By Tamara Bhandari
One of the greatest frustrations regarding urinary tract infections, also called UTIs, is that they so often recur. UTIs are caused by bacteria in the urinary tract and characterized by frequent and painful urination. A round of antibiotics usually clears up the symptoms, but the relief is often temporary: A quarter of women go on to develop a second UTI within six months. Some unfortunate individuals get UTIs over and over, and require antibiotics every few months.
A new study—published May 2 in Nature Microbiology—suggests that women who get recurrent UTIs may be caught in a vicious cycle in which antibiotics given to eradicate one infection predispose them to develop another. The study, by researchers at Washington University School of Medicine and the Broad Institute of MIT and Harvard, showed that a round of antibiotics eliminates disease-causing bacteria from the bladder but not from the intestines.
Surviving bacteria in the gut can multiply and spread to the bladder again, causing another UTI. At the same time, repeated cycles of antibiotics wreak havoc on the community of helpful bacteria that normally live in the intestines, the so-called gut microbiome. Women in the study with recurrent UTIs had less diverse microbiomes, and those microbiomes were deficient in an important group of bacteria that helps regulate inflammation.
These study participants also had a distinct immunological signature in their blood indicative
of inflammation. “It’s frustrating for women who are coming in to the doctor with recurrence after recurrence after recurrence, and the doctor, who’s typically male, gives them advice about hygiene,” says co-senior author and Washington University researcher Scott Hultgren, PhD. “That’s not necessarily what the problem is. It’s not necessarily poor hygiene that’s causing this. The problem lies in the disease itself, in this connection between the gut and the bladder and levels of inflammation. Basically, physicians don’t know what to do with recurrent UTI. All they have is antibiotics, so they throw more antibiotics at the problem, which probably just makes things worse.”
Most UTIs are caused by Escherichia coli (E. coli) bacteria from the intestines that get into the urinary tract. To understand why some women get infection after infection and others get one or none, Hultgren teamed up with Broad Institute scientists Ashlee Earl, PhD, the senior group leader for the Bacterial Genomics Group at Broad and the paper’s co-senior author, and Colin Worby, PhD, a computational biologist and the paper’s lead author.
The researchers studied 15 women with histories of recurrent UTIs and 16 women without. All participants provided urine and blood samples at the start of the study and monthly stool samples. The team analyzed the bacterial composition in the stool samples, tested the urine for the presence of bacteria, and measured gene expression in blood samples.
Over the course of a year, 24 UTIs occurred, all in participants with histories of repeated UTIs. When participants were diagnosed with a UTI, the team took additional urine, blood and stool samples.

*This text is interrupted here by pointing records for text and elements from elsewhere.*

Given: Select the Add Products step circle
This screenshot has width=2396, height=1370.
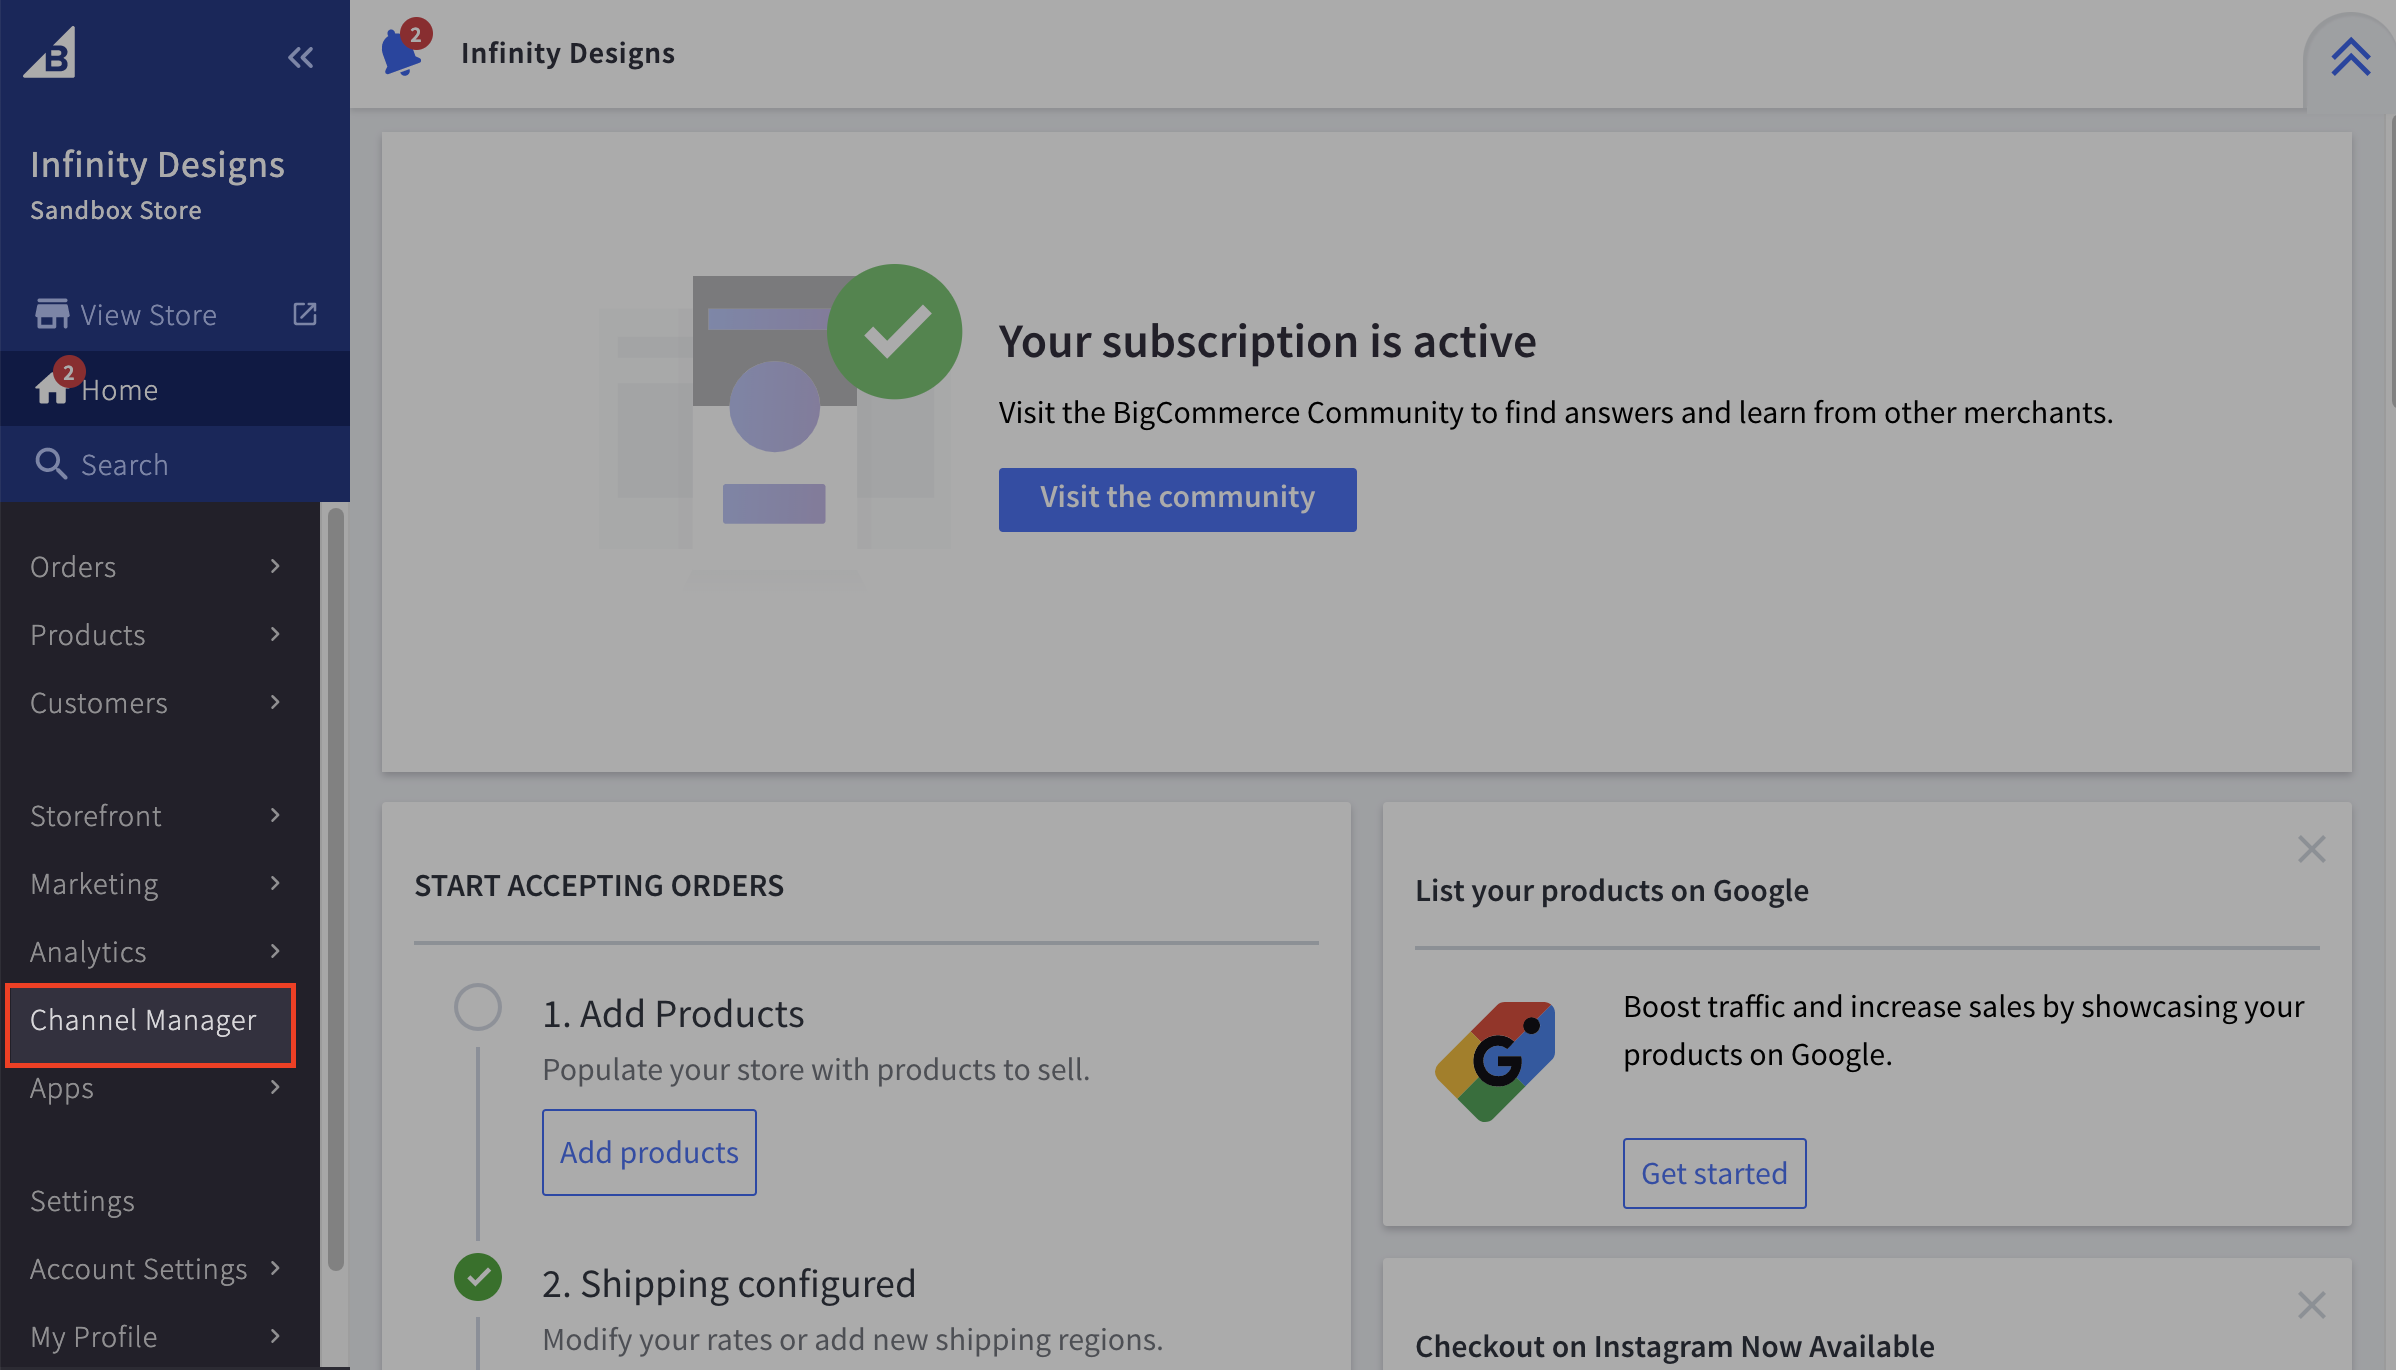Looking at the screenshot, I should (478, 1007).
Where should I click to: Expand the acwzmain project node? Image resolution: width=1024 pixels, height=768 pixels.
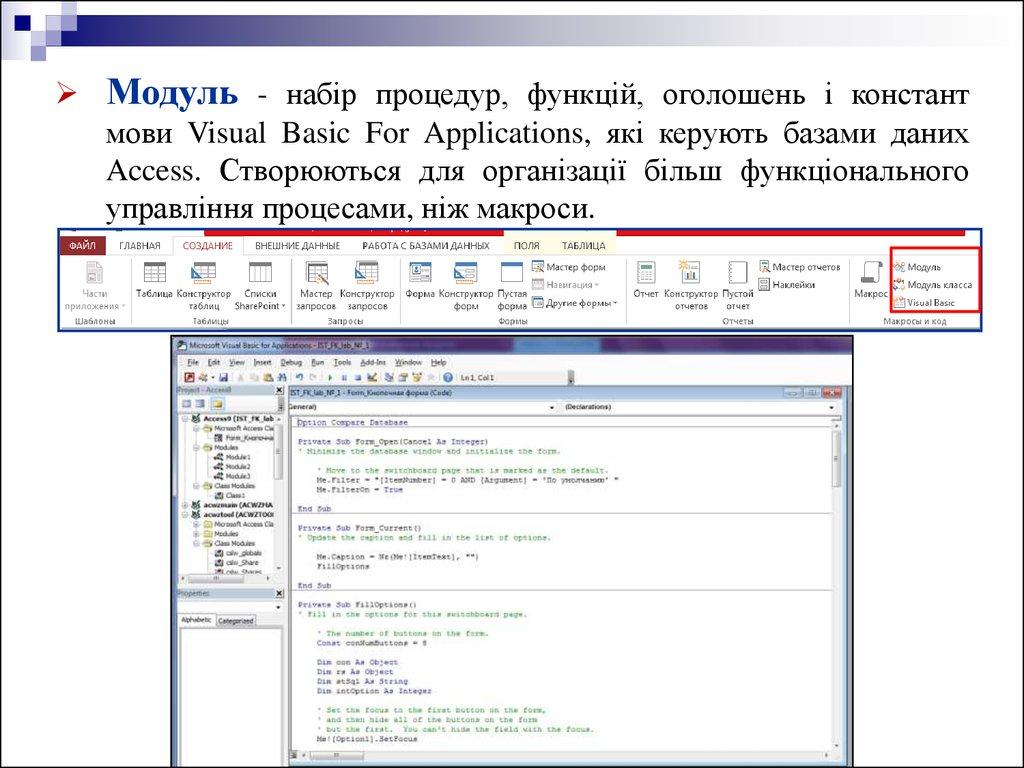point(184,505)
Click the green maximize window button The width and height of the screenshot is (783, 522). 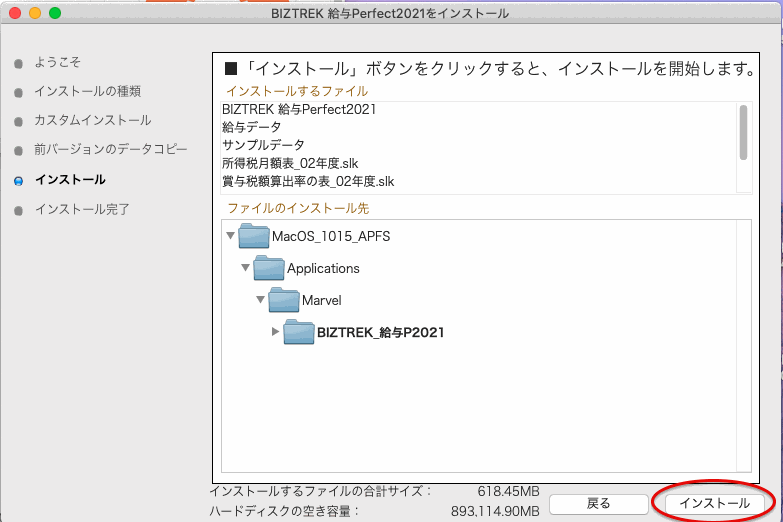(54, 13)
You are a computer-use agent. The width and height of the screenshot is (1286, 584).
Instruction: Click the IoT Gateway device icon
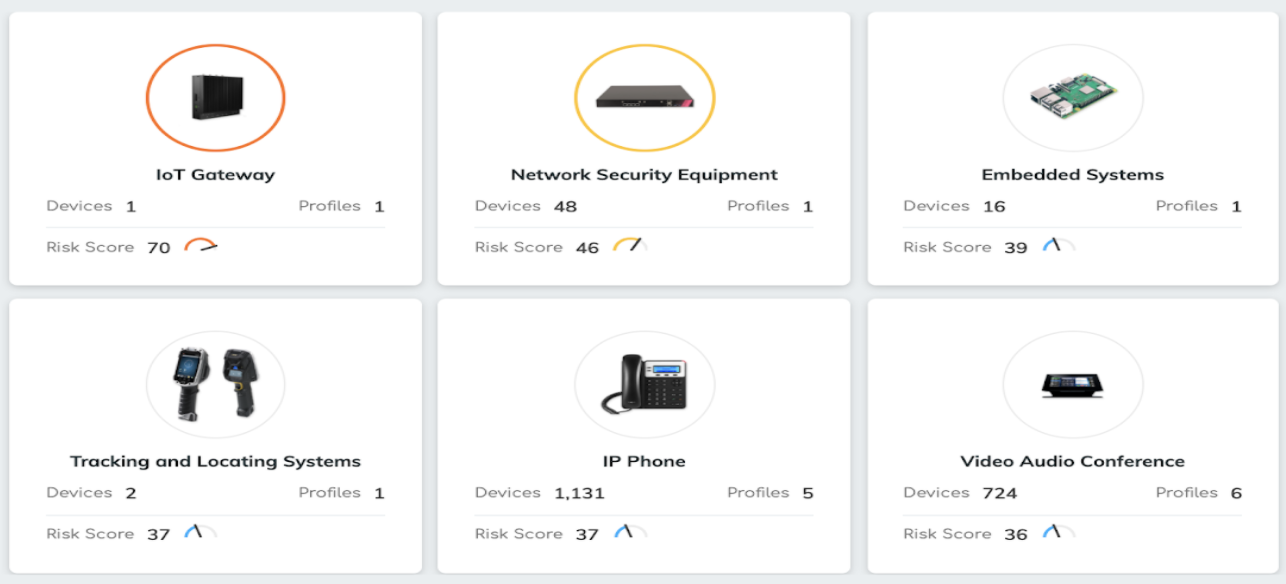tap(215, 95)
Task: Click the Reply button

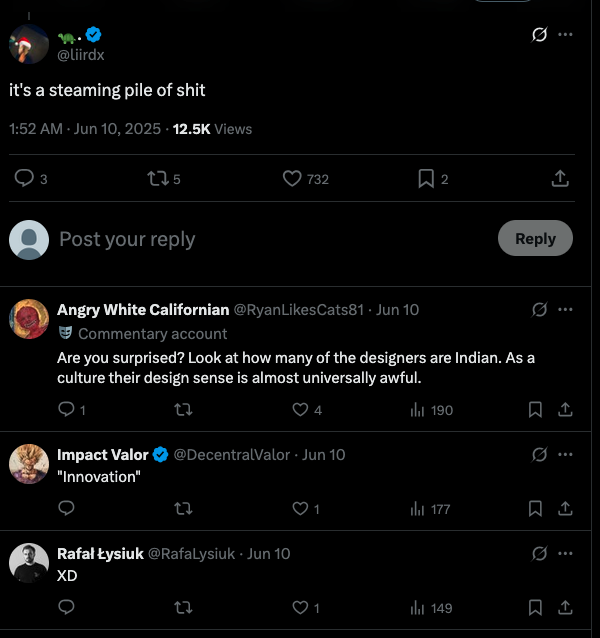Action: point(535,238)
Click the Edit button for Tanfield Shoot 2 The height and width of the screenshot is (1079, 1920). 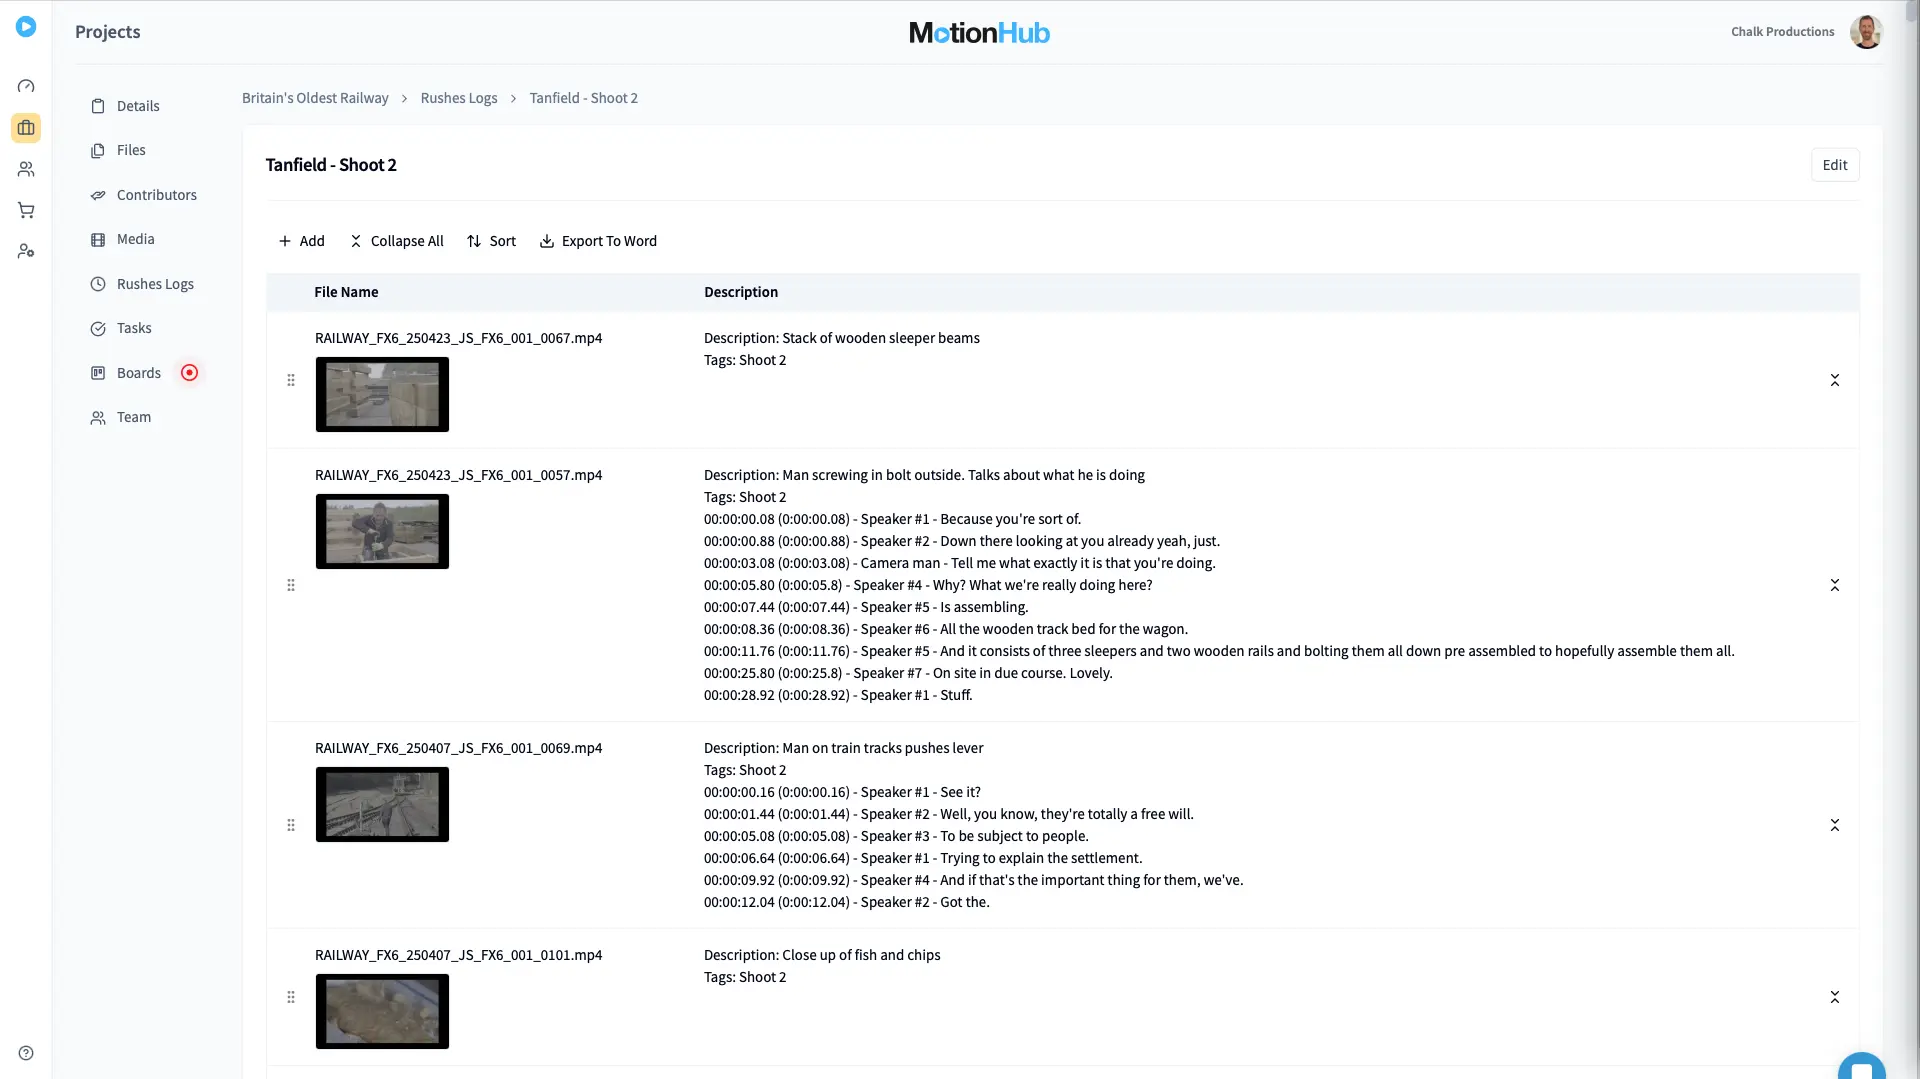1836,164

The difference between the women who got repeated UTIs and those who didn’t, surprisingly, didn’t come down to the kind of E. coli in their intestines or even the presence of E. coli in their bladders. Both groups carried E. coli strains in their guts capable of causing UTIs, and such strains occasionally spread to their bladders.
The real difference was in the makeup of their gut microbiomes. Patients with repeat infections showed decreased diversity of healthy gut microbial species, which could provide more opportunities for disease-causing species to gain a foothold and multiply. Notably, the microbiomes of women with recurrent UTIs were particularly scarce in bacteria that produce butyrate, a short-chain fatty acid with anti-inflammatory effects.
“We think that women in the control group were able to clear the bacteria from their bladders before they caused disease, and women with recurrent UTI were not, because of a distinct immune response to bacterial invasion of the bladder potentially mediated by the gut microbiome,” Worby says. The findings highlight the importance of finding alternatives to antibiotics for treating UTIs. “Our study clearly demonstrates that antibiotics do not prevent future infections or clear UTI-causing strains from the gut, and they may even make recurrence more likely by keeping the microbiome in a disrupted state,” Worby notes.
Hultgren has long worked on finding innovative therapies to eradicate disease-causing strains of E. coli from the body while sparing the rest of the bacterial community. His research forms the basis of an experimental drug based on the sugar mannoside and an investigational vaccine, both of which are being tested in people. Another strategy would be to rebalance the microbiome through fecal transplants, probiotic foods or other means.
“This is one of the most common infections in the United States, if not the world,” Hultgren says. “A good percentage of these UTI patients go on to get these chronic recurrences, and it results in decreased quality of life. There is a real need to develop better therapeutics that break this vicious cycle.”